What needs to be done: Pick out every line that contains the word "width".

Exercise input:
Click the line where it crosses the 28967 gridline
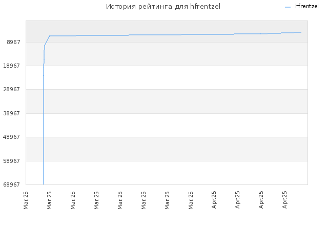 coord(44,90)

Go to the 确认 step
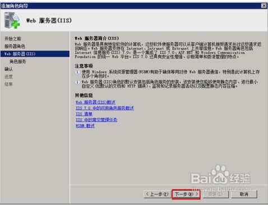click(8, 69)
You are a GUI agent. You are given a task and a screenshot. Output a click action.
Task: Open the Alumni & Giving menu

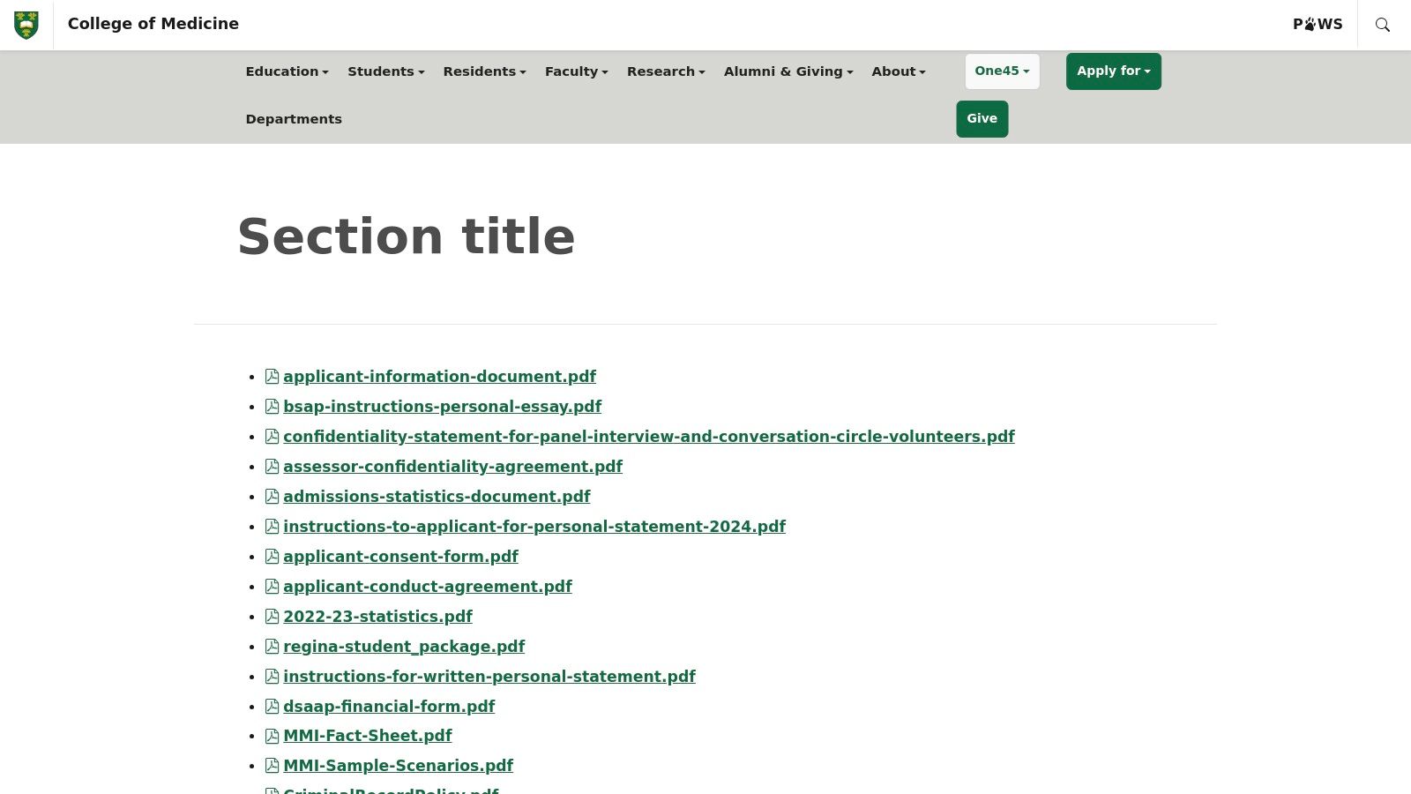[x=788, y=71]
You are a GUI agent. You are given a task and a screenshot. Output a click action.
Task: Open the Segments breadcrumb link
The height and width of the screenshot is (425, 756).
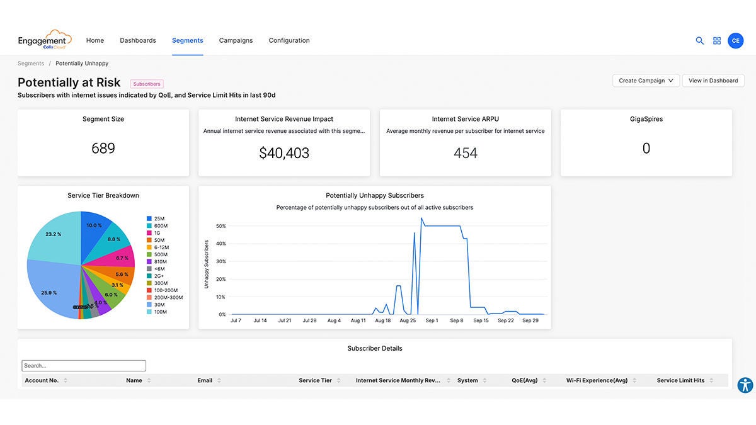30,63
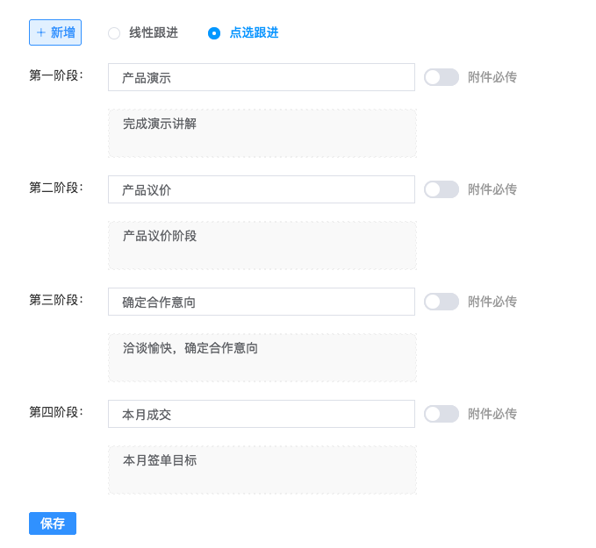Click the 产品议价 stage name field
596x548 pixels.
(x=262, y=189)
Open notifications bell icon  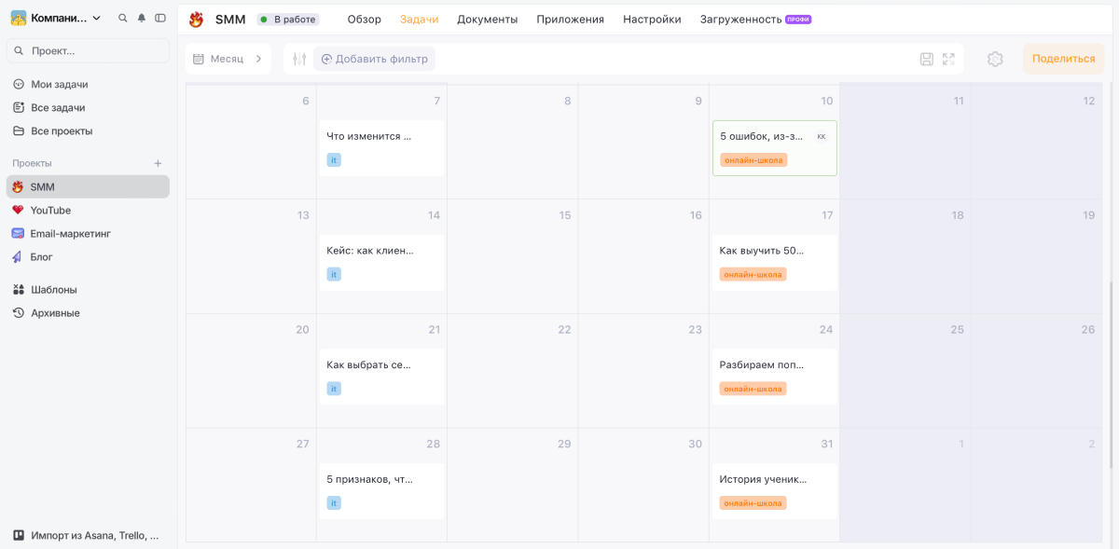[x=142, y=18]
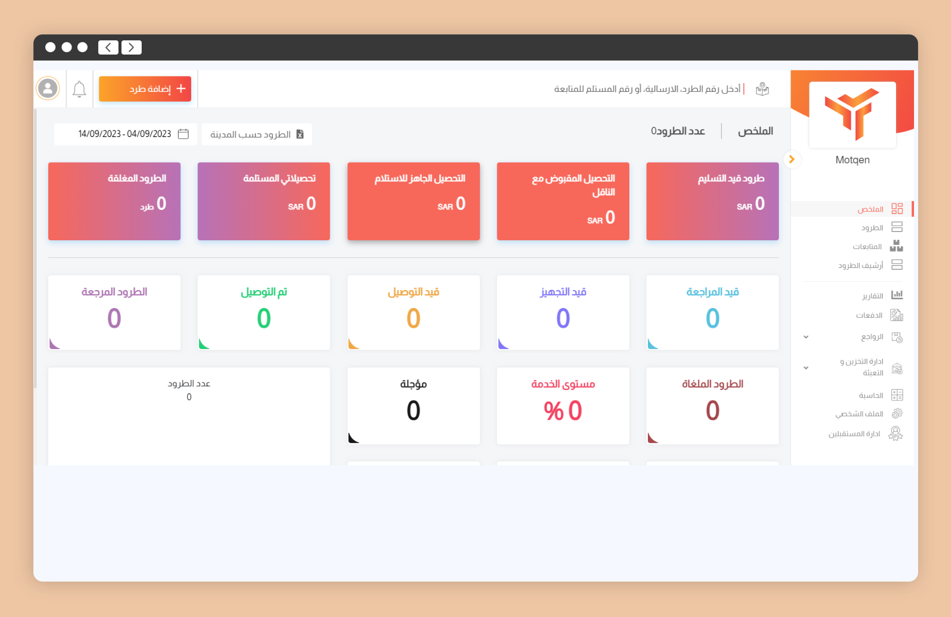Expand the الرواجع submenu chevron

pos(806,337)
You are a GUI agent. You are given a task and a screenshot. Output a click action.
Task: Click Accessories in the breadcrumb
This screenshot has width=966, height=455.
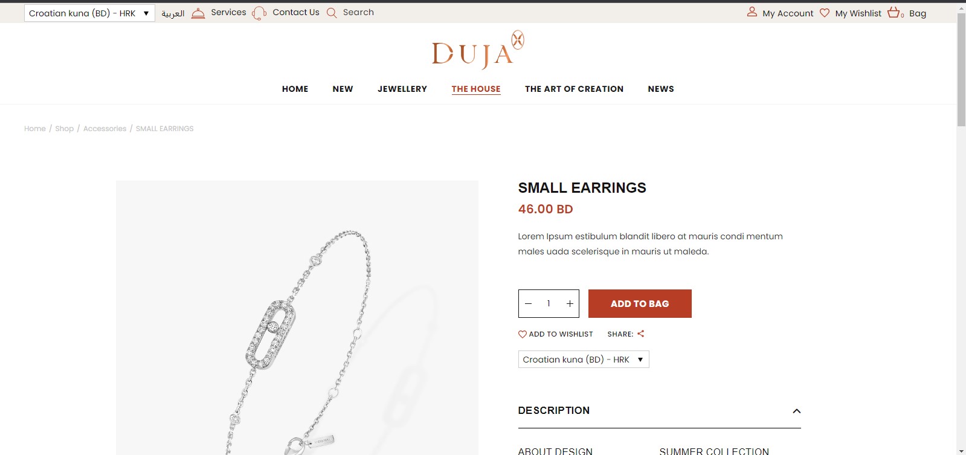pyautogui.click(x=105, y=129)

Solution for this task:
The height and width of the screenshot is (425, 756).
This screenshot has width=966, height=455.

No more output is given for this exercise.